(What needs to be done): Scan the entries below for the word "quinquennale". Copy out every line in which it occurs.

BEGIN Record excerpts

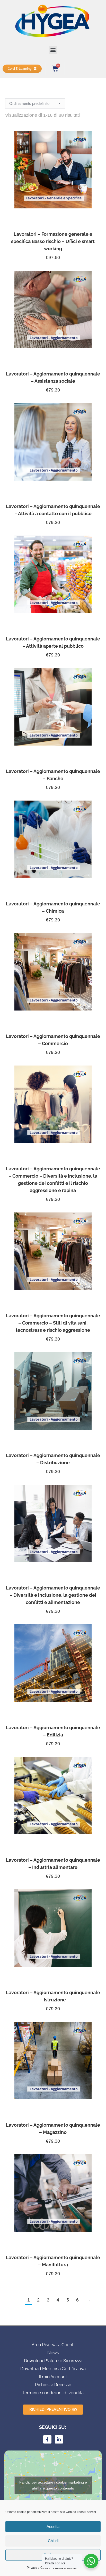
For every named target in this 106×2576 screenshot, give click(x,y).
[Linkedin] (59, 2439)
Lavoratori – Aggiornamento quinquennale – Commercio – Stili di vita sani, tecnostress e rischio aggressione (53, 1323)
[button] (53, 50)
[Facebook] (47, 2439)
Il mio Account (53, 2376)
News (53, 2352)
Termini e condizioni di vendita (53, 2392)
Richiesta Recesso (53, 2384)
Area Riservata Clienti (53, 2344)
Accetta (53, 2526)
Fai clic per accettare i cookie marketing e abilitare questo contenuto (53, 2485)
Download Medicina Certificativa (53, 2368)
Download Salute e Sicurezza (53, 2360)
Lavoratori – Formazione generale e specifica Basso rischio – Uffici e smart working (53, 241)
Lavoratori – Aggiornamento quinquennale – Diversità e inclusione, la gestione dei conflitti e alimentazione (53, 1595)
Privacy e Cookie (38, 2568)
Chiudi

END Record excerpts

(Result):
Lavoratori – Aggiornamento quinquennale – Commercio – Stili di vita sani, tecnostress e rischio aggressione (53, 1323)
Lavoratori – Aggiornamento quinquennale – Diversità e inclusione, la gestione dei conflitti e alimentazione (53, 1595)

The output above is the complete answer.